== Instructions for the task ==
Can you reproduce, word for word, the part of the passage below about the depth-estimating neural network, starting at "To put their" and ending at "no simple task."?
*** Page extract
To put their approach to the test, the researchers started with a challenging computer vision task. They trained their neural network to analyze a monocular color image and estimate a depth value (i.e. distance from the camera lens) for each pixel. An autonomous vehicle might use similar calculations to estimate its proximity to a pedestrian or to another vehicle, which is no simple task.
Their network’s performance was on par with previous state-of-the-art models, but it also gained the ability to estimate its own uncertainty. As the researchers had hoped, the network projected high uncertainty for pixels where it predicted the wrong depth. “It was very calibrated to the errors that the network makes, which we believe was one of the most important things in judging the quality of a new uncertainty estimator,” Amini says.
To stress-test their calibration, the team also showed that the network projected higher uncertainty for “out-of-distribution” data — completely new types of images never encountered during training. After they trained the network on indoor home scenes, they fed it a batch of outdoor driving scenes. The network consistently warned that its responses to the novel outdoor scenes were uncertain. The test highlighted the network’s ability to flag when users should not place full trust in its decisions. In these cases, “if this is a health care application, maybe we don’t trust the diagnosis that the model is giving, and instead seek a second opinion,” says Amini.
******
*** Dataset extract
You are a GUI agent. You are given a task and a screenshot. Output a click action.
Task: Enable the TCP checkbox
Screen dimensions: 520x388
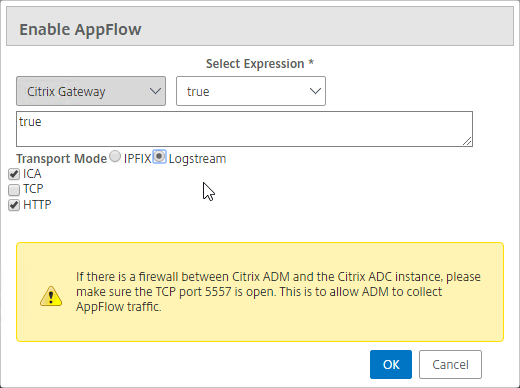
******
== Exercise answer ==
To put their approach to the test, the researchers started with a challenging computer vision task. They trained their neural network to analyze a monocular color image and estimate a depth value (i.e. distance from the camera lens) for each pixel. An autonomous vehicle might use similar calculations to estimate its proximity to a pedestrian or to another vehicle, which is no simple task.